In 2014 Microsoft made the CEO change from Ballmer to Nadella and the stock has never looked back. It passed its dotcom bubble highs in 2016 (around $60) and has enjoyed a breakout since that now has the stock poised to print $100. In April, a couple of weeks ahead of their fiscal third-quarter results, and when the stock was trading in the low 90’s we detailed a hedge for those long the stock, that would allow for room for the stock to get to 100, while closely placing protection just below in case the report caused profit taking that took the stock lower. Here’s what we said at the time and the initial hedge versus long stock. From April 12th:
While the move from 2014 looks parabolic, shares of MSFT have demonstrated some nice relative out-performance over the last month, down only 4% from its all-time highs made in March, and basing for most of 2018. With the company set to report fiscal Q3 earnings on April 26th I think its safe to say that new highs could easily be in order, maybe finally touch the nice round number of $100 on a beat and raise.

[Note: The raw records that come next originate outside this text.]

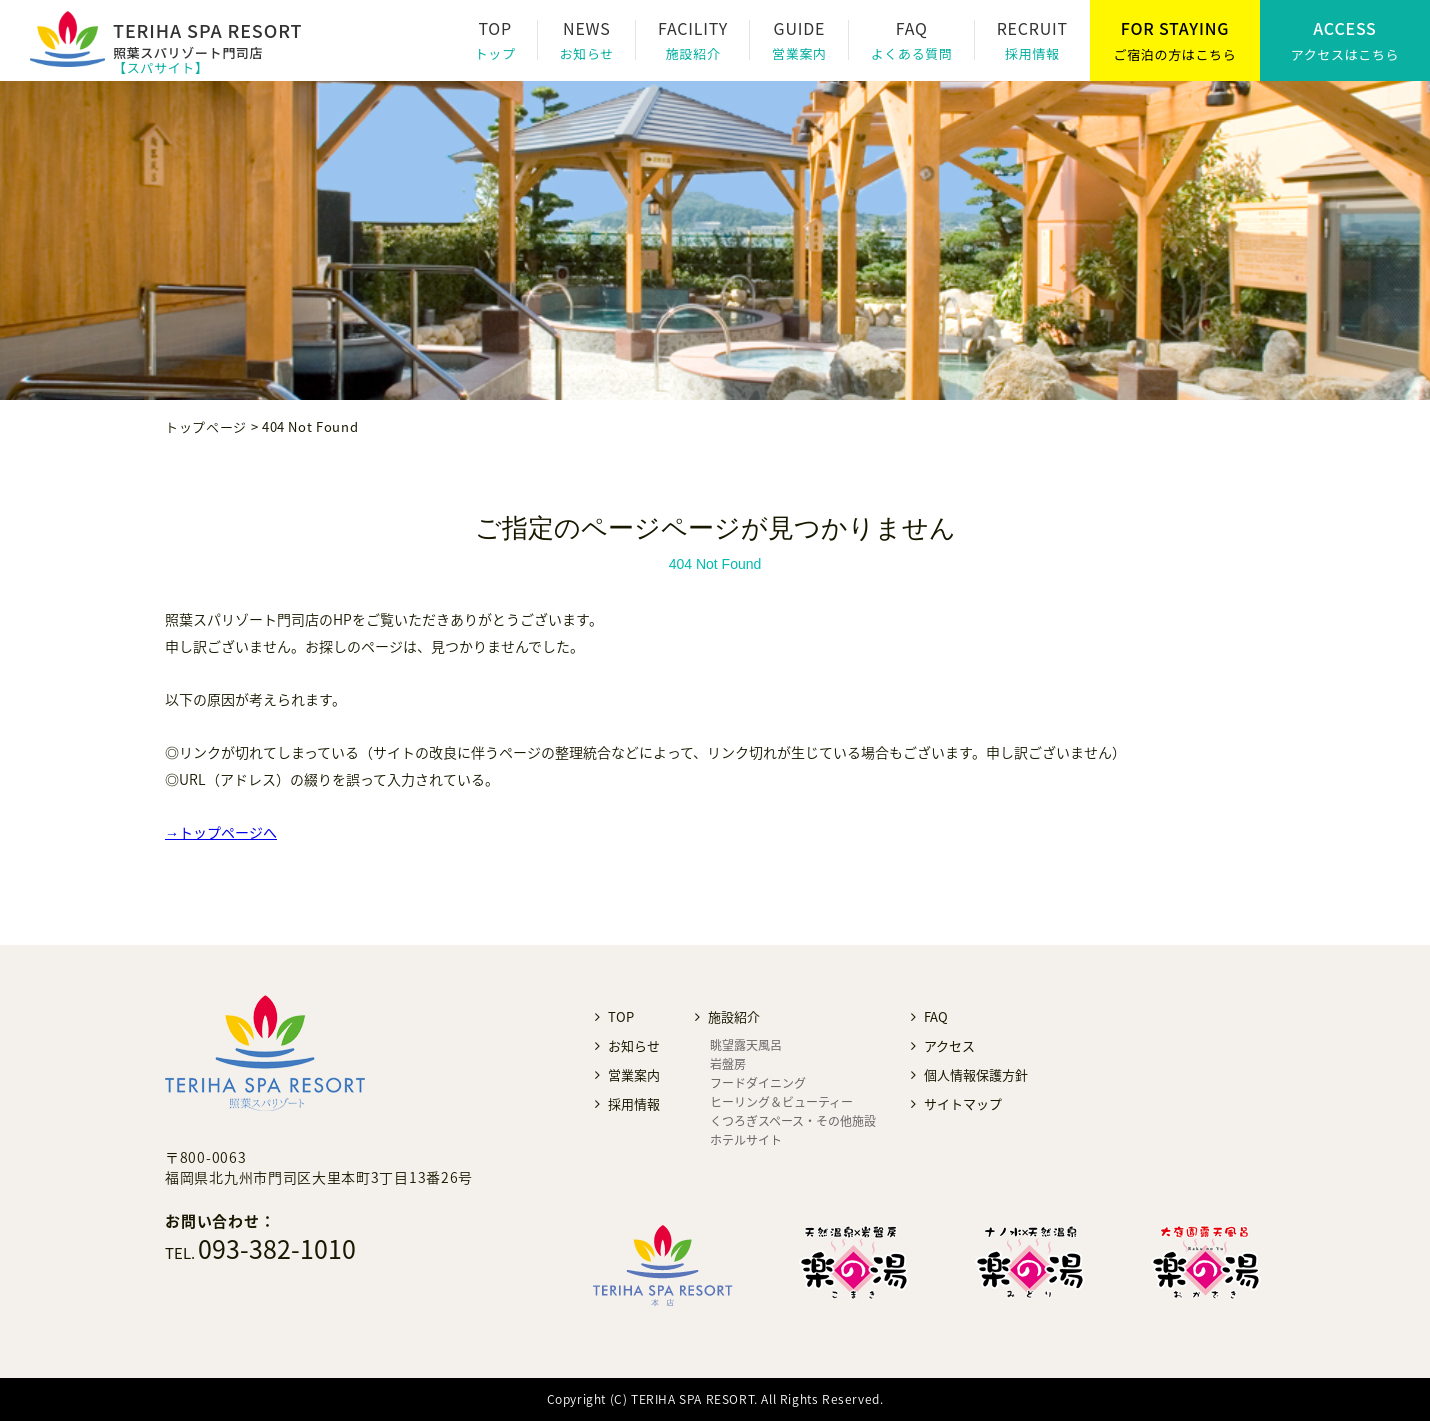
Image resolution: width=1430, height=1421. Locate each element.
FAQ (936, 1016)
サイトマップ (963, 1103)
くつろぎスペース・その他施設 (793, 1121)
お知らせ (587, 53)
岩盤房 (728, 1064)
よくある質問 (912, 53)
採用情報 (1032, 53)
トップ (495, 53)
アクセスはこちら (1345, 54)
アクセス (949, 1045)
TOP (621, 1016)
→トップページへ (221, 832)
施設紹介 (693, 53)
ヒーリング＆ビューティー (781, 1102)
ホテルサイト (746, 1140)
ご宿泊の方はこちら (1175, 54)
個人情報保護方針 (976, 1074)
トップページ (206, 426)
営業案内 (799, 53)
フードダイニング (758, 1083)
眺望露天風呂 (746, 1045)
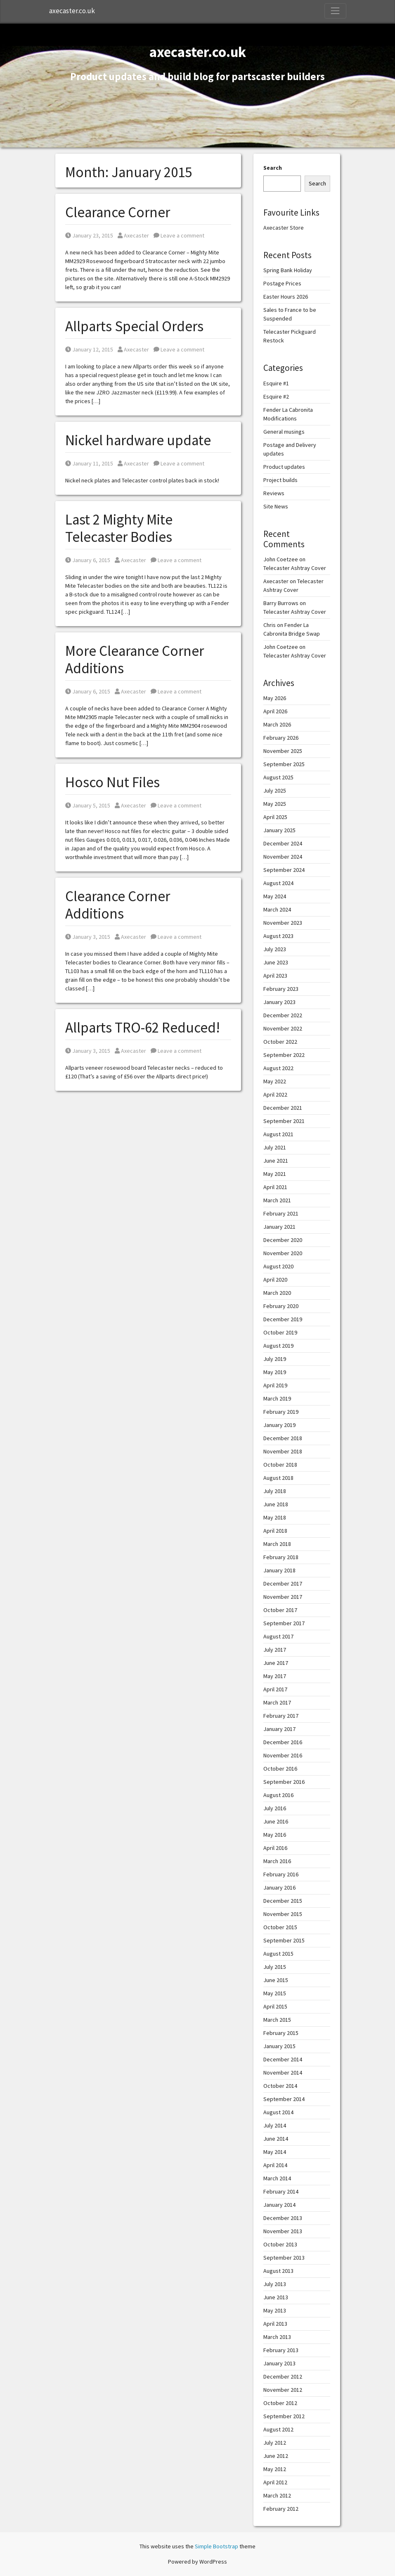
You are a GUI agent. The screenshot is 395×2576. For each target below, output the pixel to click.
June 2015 (275, 1980)
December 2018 (282, 1438)
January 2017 (279, 1729)
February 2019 (280, 1411)
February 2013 (280, 2350)
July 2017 (274, 1649)
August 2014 (278, 2112)
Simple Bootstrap (216, 2546)
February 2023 (280, 988)
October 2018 (280, 1464)
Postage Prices (282, 283)
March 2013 (277, 2337)
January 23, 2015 (89, 235)
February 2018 (280, 1557)
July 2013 (274, 2284)
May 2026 (274, 698)
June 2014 (275, 2138)
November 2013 (282, 2231)
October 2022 (280, 1041)
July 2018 (274, 1491)
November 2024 (282, 856)
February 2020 (280, 1306)
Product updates (284, 466)
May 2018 (274, 1517)
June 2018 (275, 1504)
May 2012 (274, 2469)
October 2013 (280, 2244)
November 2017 (282, 1596)
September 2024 (284, 870)
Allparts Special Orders (134, 326)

But a miss and a guide lower and you have the stock re-testing last month’s lows near $87. Holders of the stock might consider collaring stock into the print…
VS 100 shares of MSFT ($93) Buy May 87.50 / 100 collar for 50 cents
-Sell to open 1 May 100 call at 90 cents
-Buy to open 1 May 87.50 put for $1.40
The stock is now $98, approaching that $100 level and with this collar expiring at the end of the week let’s check back in and see if anything needs to be done.
The initial hedge cost .50 and allowed enough room for the stock to get to 100. At $98 the collar can be allowed to expire this Friday or closed right now for about .10. Closing the collar means the total cost of the hedge is .60 (plus commissions). That’s not bad versus the 5.00 profit in the stock (and the peace of mind a hedge can provide into earnings in a volatile market).
That’s a good lesson for a long term holding in a mature stock like MSFT. You don’t want to be forced to take profits on the way up, but at the same time you don’t want to waste a lot of money on hedges. The collar was cheap, made sense after the stock’s run over the last few years and allowed for realistic room for the stock to continue higher towards 100.
After this collar is closed (or allowed to expire on Friday) It probably makes sense for long holders to see what happens when the stock gets to the 100 level as it may be a good timing to add some yield with a call sale a bit above 100. The round number could mean some profit taking orders are lurking there or slightly above, an overwrite at 105 or so won’t act as a hedge if the stock were to fail at that level and go substantially lower, but it could act as a nice little opportunity if the stock consolidates or only pulls back slightly.